Human diseases are often driven by abnormal gene regulation.  This involves DNA binding transcription factors (TFs) that begin misinterpreting the genetic information.  The Androgen Receptor (AR) is one such TF responsive to testosterone in male-specific organs, and the AR goes rogue in the context of prostate cancer.  The Gryder lab has discovered new mechanisms by which the AR rewires the genome and the 3D epigenome in prostate cancer.  We have developed a new chemical probe that causes the AR to shutdown 3D loops between enhancers (long-range regulatory DNA elements) and target genes. Furthermore, we are exploring the role of liquid-liquid phase separation as a mechanism for the formation of 3D clusters in the prostate cancer epigenome, providing new clues as to how molecular assembly at key genetic locations is occurring, and how drugs may act upon these clusters for therapeutic benefit. 

 

Technical Abstract:  

Androgen Receptor (AR) amplification during relapse is a central driver of metastatic castration-resistant prostate cancer (mCRPC). Antagonists of the AR fail to benefit these mCRPC patients who have dramatic increases in AR expression. Inverse agonists functionally switch hormone receptors from activators to repressors of their target genes, but inverse agonists of the AR have not yet been identified. We designed the first AR inverse agonists (ARIA). Mechanistically, these inverse agonists bind the ligand-binding domain of the AR, cause AR nuclear localization, elicit recruitment of co-repressors to AR response elements, and reconfigure chromatin by reducing histone acetylation. ARIA treatment causes the collapse of loops between enhancers and promoters at key genes in the AR-driven epigenome.

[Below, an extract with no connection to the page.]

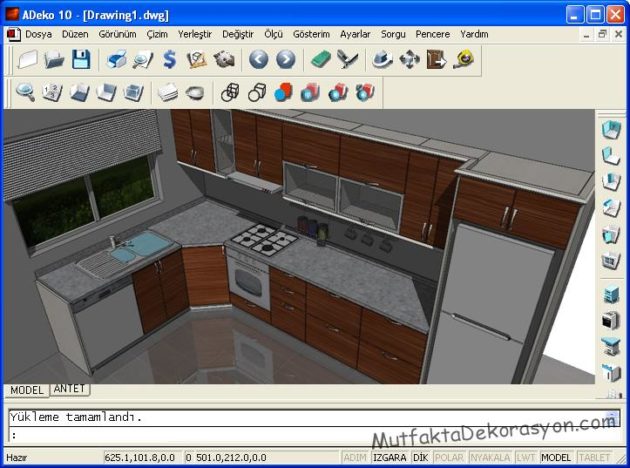Click the wireframe cube view icon
The height and width of the screenshot is (468, 630).
230,93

Transcription of AR target genes, such as KLK3 (encoding Prostate Specific Antigen, PSA), is potently and selectively reduced. The ARIA BG-15a and the pharmacokinetically optimized BG-15n are orally available and reduce tumor growth in antagonist-resistant in vitro and in vivo models of mCRPC. ARIA therapeutics represents a promising new strategy for treating patients with relapsed AR-driven mCRPC tumors.